Hash Tables

Arrays let you find things instantly - if you know the index. array[5] is immediate. No searching.

But what if you want to look things up by name instead of number? “What’s Alice’s phone number?” You don’t want to search through every contact.

Hash tables solve this. They turn names into numbers, then use those numbers as array indices. It’s like magic, but it’s actually just math.

The Idea

Imagine a library with 1000 shelves, numbered 0 to 999. Instead of organizing books alphabetically (which requires searching), you use a formula:

  1. Take the book’s title
  2. Run it through a math formula that produces a number 0-999
  3. Put the book on that shelf

When someone wants the book, use the same formula on the title, and you know exactly which shelf to check. No searching!

This formula is called a hash function. The number it produces is called a hash code or hash value.

A Simple Hash Function

Here’s a basic hash function for strings:

unsigned int hash(const char *str, int table_size) {
    unsigned int hash_value = 0;

    while (*str != '\0') {
        hash_value = hash_value * 31 + *str;
        str++;
    }

    return hash_value % table_size;
}

It takes each character, multiplies by 31 (a prime number - it spreads things out better), and adds them up. Then we use modulo to keep the result within our table size.

// With table_size = 10:
hash("Alice", 10);    // Returns some number 0-9
hash("Bob", 10);      // Returns some number 0-9
hash("Charlie", 10);  // Returns some number 0-9

Different strings usually get different hash values. Usually.

The Collision Problem

What happens when two different strings get the same hash value? This is called a collision.

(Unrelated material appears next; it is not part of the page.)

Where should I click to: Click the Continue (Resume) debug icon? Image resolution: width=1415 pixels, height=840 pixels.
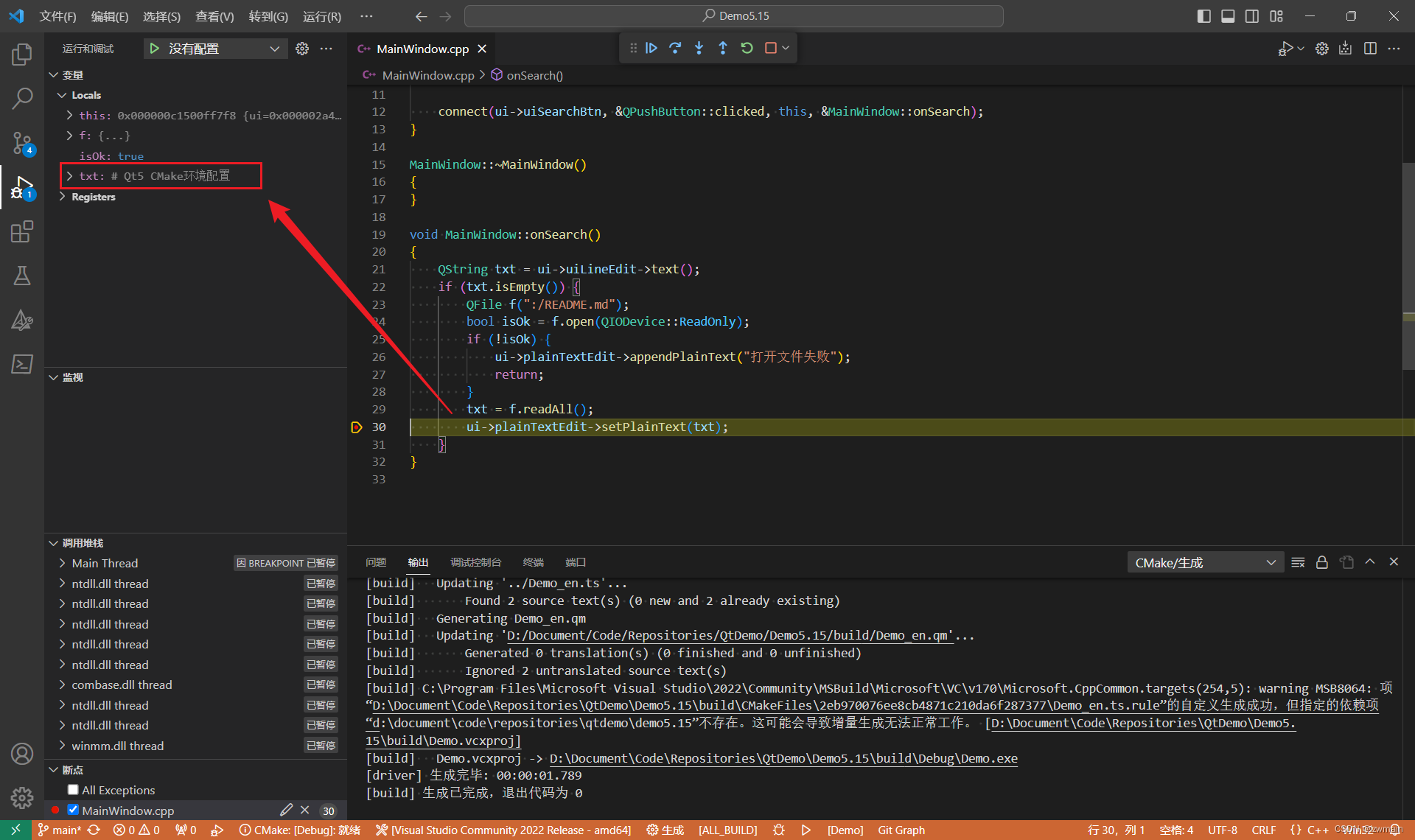(650, 49)
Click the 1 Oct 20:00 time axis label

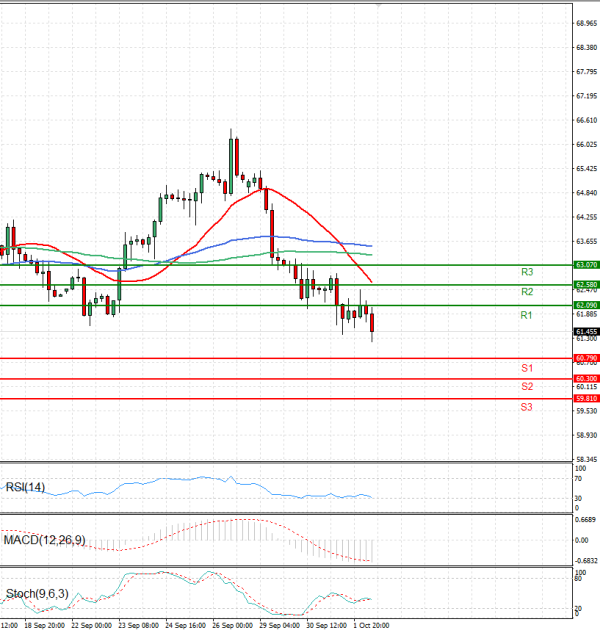[371, 625]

It’s like two people having the same phone number. Can’t happen, right? Well, in hash tables, it can.

hash("cat", 10);  // Might return 3
hash("act", 10);  // Might also return 3!

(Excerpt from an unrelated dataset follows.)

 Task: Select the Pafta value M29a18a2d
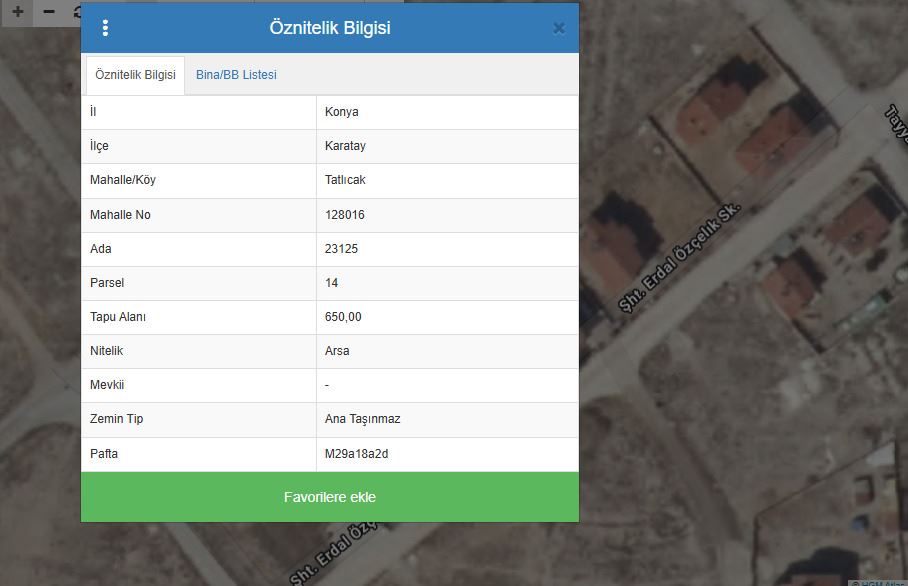356,454
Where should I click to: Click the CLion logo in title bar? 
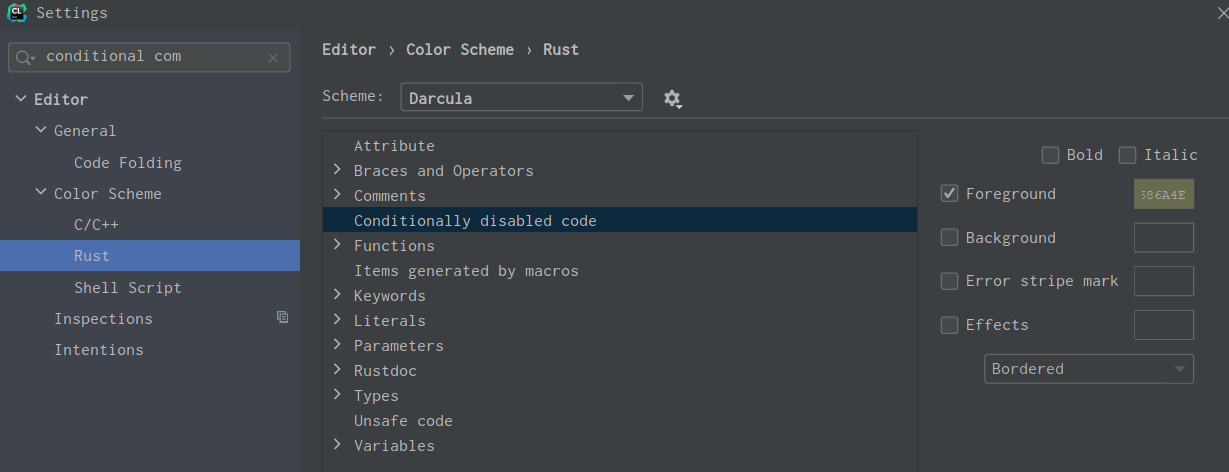tap(17, 13)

We need a way to handle this.

Solution 1: Chaining

Put a linked list at each slot. If multiple items hash to the same slot, they all live in that slot’s list. In this example, Alice and Alex both hashed to index 1, so they’re chained together. Charlie, Carol, and Chris all hashed to index 4.

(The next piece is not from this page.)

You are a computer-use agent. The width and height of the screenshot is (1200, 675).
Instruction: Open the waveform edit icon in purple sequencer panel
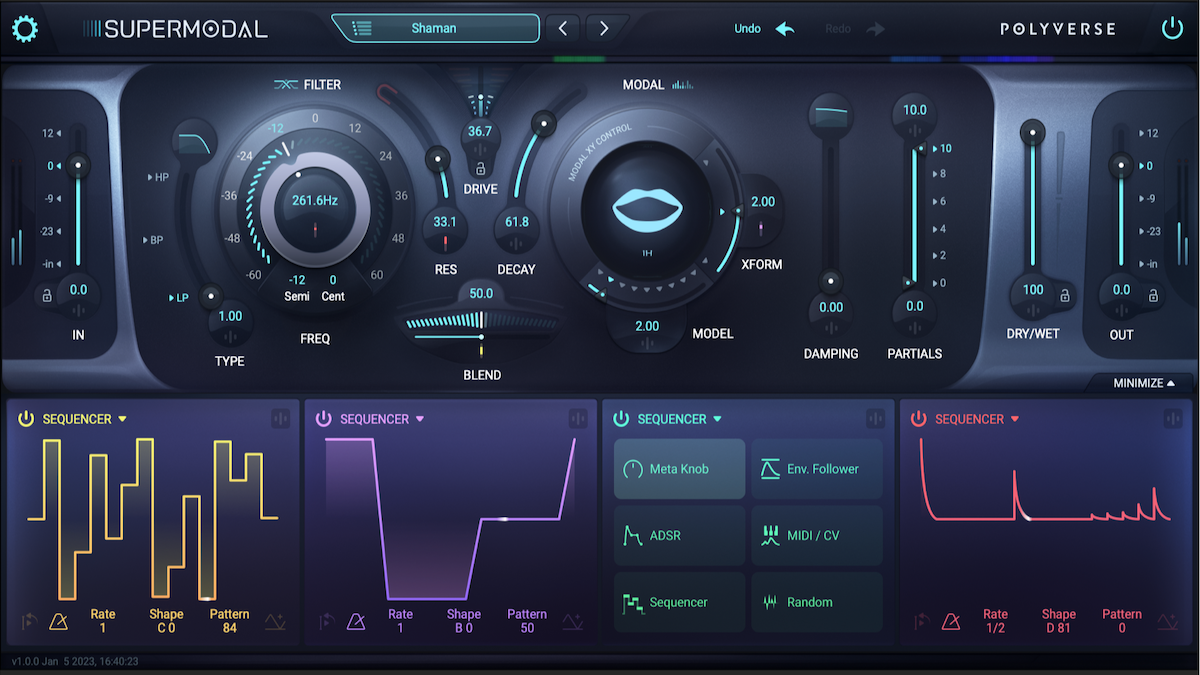tap(572, 620)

A hash table with 5 visible indices. Index 0 is empty. Index 1 contains Alice pointing to Alex (a chain of 2). Index 2 is empty. Index 3 contains just Bob. Index 4 contains Charlie pointing to Carol pointing to Chris (a chain of 3). When multiple items hash to the same index, they form a linked list at that slot.

When looking up a value, hash to find the slot, then search the linked list.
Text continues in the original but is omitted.